Nathaniel "China" Harbin was convicted of murder in the first degree for shooting Travis Powell in the forehead at point blank range with a shotgun. On appeal, the defendant raises a number of issues that he argues entitle him to a new trial. Because these claims lack merit, and because our review of the record under G. L. c. 278, § 33E, reveals no reason that justice would require our intervention, we affirm the conviction, affirm the orders denying the defendant's motions for a new trial, and deny § 33E relief.

We recite the facts in the light most favorable to the Commonwealth, reserving certain details for discussion in conjunction with the issues raised. On the day of the murder, the defendant went to a crack house in Brockton and exchanged greetings with Stephanie Cannata, a witness who knew him only casually. She knew who he was, she said, because she had seen him in some of the same bars that her father, Stanley Santos, frequented. She testified that the defendant called her "Santos' [s] kid" when he greeted her that day. During the visit Cannata saw him open a closet door, remove a gym bag, rummage through it, and then leave.

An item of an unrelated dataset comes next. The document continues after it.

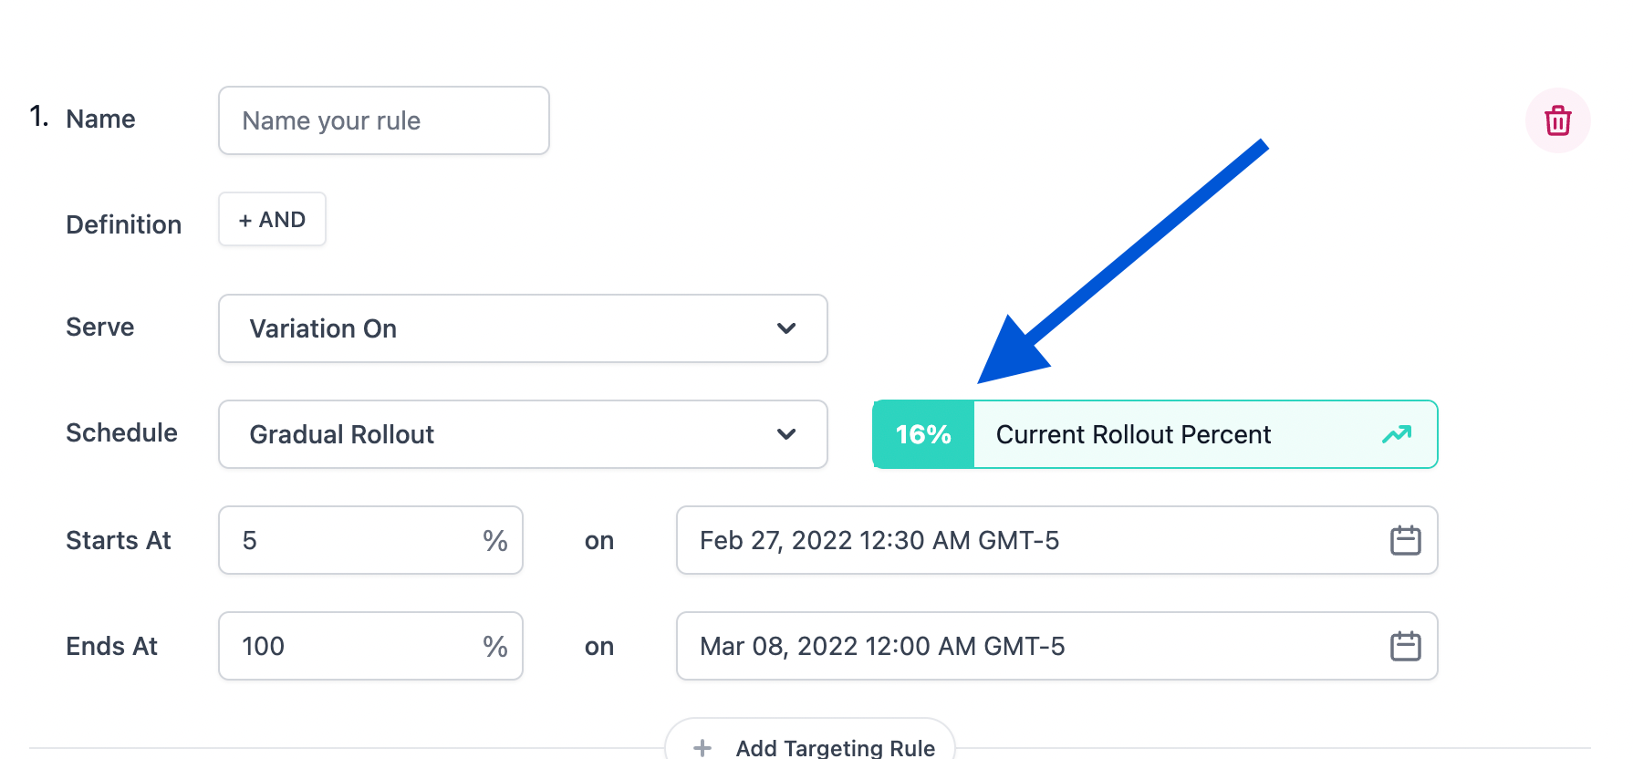Click the + AND definition button
Image resolution: width=1633 pixels, height=759 pixels.
click(x=271, y=219)
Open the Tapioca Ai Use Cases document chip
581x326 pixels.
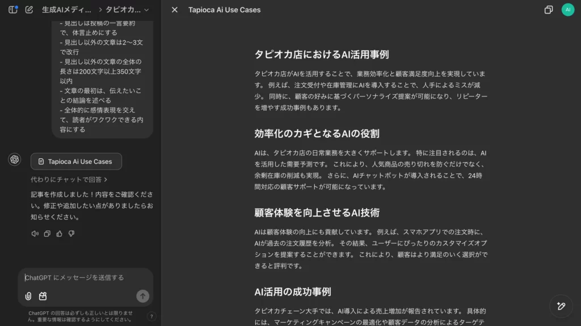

Soon the defendant returned, this time in the company of Terrance

435 Mass. 656
Hicks, the codefendant. The defendant addressed the victim, Travis Powell, who had been running the crack house for less than one week. Pointing a double-barreled shotgun at the victim, the smiling defendant asked, "What's up now, punk?," and "What's up now, sucker?," then fired a blast into the wall over the victim's head. Seconds later, as the victim raised his arms in front of his head in a defensive posture, the defendant fired a second blast, striking the victim in the arm and hand as well as his forehead. The defendant and the codefendant then left the apartment. The victim died almost immediately

Shortly thereafter, in the early hours of the morning, the defendant paid a visit to his friend, Katrina Bostic. He told her he was leaving town and that he was going to miss her. Although the police initiated a search for the defendant within minutes of the shooting, he was not apprehended until almost two years later, in New York State.

We address the defendant's claims seriatim and add additional facts where necessary.

1. Ineffective assistance of counsel. In evaluating a claim of ineffective assistance of counsel in a case of murder in the first degree, we begin by determining whether there was a serious failure by trial counsel. If so, then we determine whether the failure resulted in a substantial likelihood of a miscarriage of justice. See, e.g., Commonwealth v. Wright, 411 Mass. 678, 682 (1992) ("substantial likelihood" standard, more favorable to defendants, is used in capital cases). We give trial counsel's tactical decisions due deference. See Commonwealth v. Fisher, 433 Mass. 340, 354 (2001). Unless such a decision was "manifestly unreasonable when made," we will not find ineffectiveness. Commonwealth v. Coonan, 428 Mass. 823, 827 (1999), quoting Commonwealth v. Martin, 427 Mass. 816, 822 (1998).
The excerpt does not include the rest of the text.